If multiple Alluxio clusters are deployed across different namespaces on the same Kubernetes cluster, services from different clusters may be scheduled onto the same node, causing deployment failures. Label nodes to indicate which cluster they belong to:

```shell
kubectl label nodes <node-name> cluster=alluxio-a
kubectl label nodes <node-name> cluster=alluxio-b
```

Then specify the `nodeSelector` at the cluster level in each `alluxio-cluster.yaml`:

```yaml
apiVersion: k8s-operator.alluxio.com/v1
kind: AlluxioCluster
spec:
  image: <PRIVATE_REGISTRY>/alluxio-enterprise
  imageTag: AI-3.8-15.1.0
  nodeSelector:
    cluster: alluxio-a
```

## 2. Cluster Lifecycle and Configuration

This section covers fundamental operations related to the cluster's lifecycle, such as scaling, upgrades, and dynamic configuration updates.

### Scaling the Cluster

You can dynamically scale the number of Alluxio workers up or down. Because Alluxio uses a consistent hash ring to map files to workers, adding or removing workers reshards the ring — some files that were mapped to existing workers will now map to the new worker (or to different workers after scale-down). Those slots start empty, so **scale operations must be coordinated with running load jobs** to avoid coverage gaps.

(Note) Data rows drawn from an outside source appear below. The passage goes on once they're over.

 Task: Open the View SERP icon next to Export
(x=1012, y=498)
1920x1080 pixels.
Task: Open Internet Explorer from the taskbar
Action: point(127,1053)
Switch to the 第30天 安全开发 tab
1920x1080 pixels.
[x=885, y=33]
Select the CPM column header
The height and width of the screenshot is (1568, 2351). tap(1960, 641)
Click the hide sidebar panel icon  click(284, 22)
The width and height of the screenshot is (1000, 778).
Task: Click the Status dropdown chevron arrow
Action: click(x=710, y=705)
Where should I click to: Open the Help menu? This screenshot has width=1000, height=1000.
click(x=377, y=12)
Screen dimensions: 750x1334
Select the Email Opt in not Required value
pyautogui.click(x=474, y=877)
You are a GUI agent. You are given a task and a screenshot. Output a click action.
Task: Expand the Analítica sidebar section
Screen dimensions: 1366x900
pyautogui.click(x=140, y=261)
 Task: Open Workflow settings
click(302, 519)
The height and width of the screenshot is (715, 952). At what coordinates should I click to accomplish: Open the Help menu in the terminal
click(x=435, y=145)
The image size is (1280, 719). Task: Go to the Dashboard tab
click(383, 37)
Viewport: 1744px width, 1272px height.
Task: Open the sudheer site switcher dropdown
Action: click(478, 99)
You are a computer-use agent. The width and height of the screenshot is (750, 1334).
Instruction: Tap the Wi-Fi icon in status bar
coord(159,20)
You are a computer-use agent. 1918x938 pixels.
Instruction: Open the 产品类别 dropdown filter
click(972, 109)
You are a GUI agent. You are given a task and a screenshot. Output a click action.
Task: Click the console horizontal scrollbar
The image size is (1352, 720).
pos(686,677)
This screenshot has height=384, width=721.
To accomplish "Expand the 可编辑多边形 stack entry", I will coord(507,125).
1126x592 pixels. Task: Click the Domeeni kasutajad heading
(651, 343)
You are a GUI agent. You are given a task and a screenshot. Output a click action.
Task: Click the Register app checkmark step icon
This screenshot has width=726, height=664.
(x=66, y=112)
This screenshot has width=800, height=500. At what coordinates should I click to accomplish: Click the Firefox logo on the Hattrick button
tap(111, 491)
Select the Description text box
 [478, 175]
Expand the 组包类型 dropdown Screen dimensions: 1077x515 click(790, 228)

{% hint style="warning" %}
Always stop running load jobs before scaling. A load job running across a ring topology change may produce incomplete cache coverage — files assigned to the new worker after resharding will not have been loaded.
{% endhint %}

#### Scale Up

**Step 1: Stop any running load jobs.**

{% tabs %}
{% tab title="Kubernetes (Operator)" %}

```shell
# List running jobs
kubectl exec -n <NAMESPACE> alluxio-cluster-coordinator-0 -- \
  alluxio job list --job-type LOAD --job-state RUNNING
# Expected: empty output if no load jobs are running

# Stop each running job by path
kubectl exec -n <NAMESPACE> alluxio-cluster-coordinator-0 -- \
  alluxio job load --path <path> --stop
```

{% endtab %}

{% tab title="Docker / Bare-Metal" %}

```shell
bin/alluxio job list --job-type LOAD --job-state RUNNING
# Expected: empty output if no load jobs are running

bin/alluxio job load --path <path> --stop
```

{% endtab %}
{% endtabs %}

**Step 2: Increase the worker count and apply.**

Modify `alluxio-cluster.yaml` and increase `worker.count` (example: 2 → 3):

```shell
kubectl apply -f alluxio-cluster.yaml
```

```console
alluxiocluster.k8s-operator.alluxio.com/alluxio-cluster configured
```

**Step 3: Wait for all workers to become ready.**

```shell
kubectl -n alx-ns get pod -l app.kubernetes.io/component=worker
```

```console
NAME                                          READY   STATUS    RESTARTS   AGE
alluxio-cluster-worker-58999f8ddd-cd6r2       1/1     Running   0          5m21s
alluxio-cluster-worker-58999f8ddd-rtftk       1/1     Running   0          4m21s
alluxio-cluster-worker-58999f8ddd-p6n59       1/1     Running   0          34s
```

Alternatively, wait with a timeout:

```shell
kubectl -n alx-ns wait pod -l app.kubernetes.io/component=worker \
  --for=condition=Ready --timeout=300s
```

**Step 4: Re-trigger data loading.**

After resharding, the new worker holds no cached data — client requests for files that now map to it are served from UFS until those files are loaded onto it. Data already cached on existing workers is **not deleted or migrated automatically**; those files become orphaned replicas that are no longer routed to and will evict naturally via LRU.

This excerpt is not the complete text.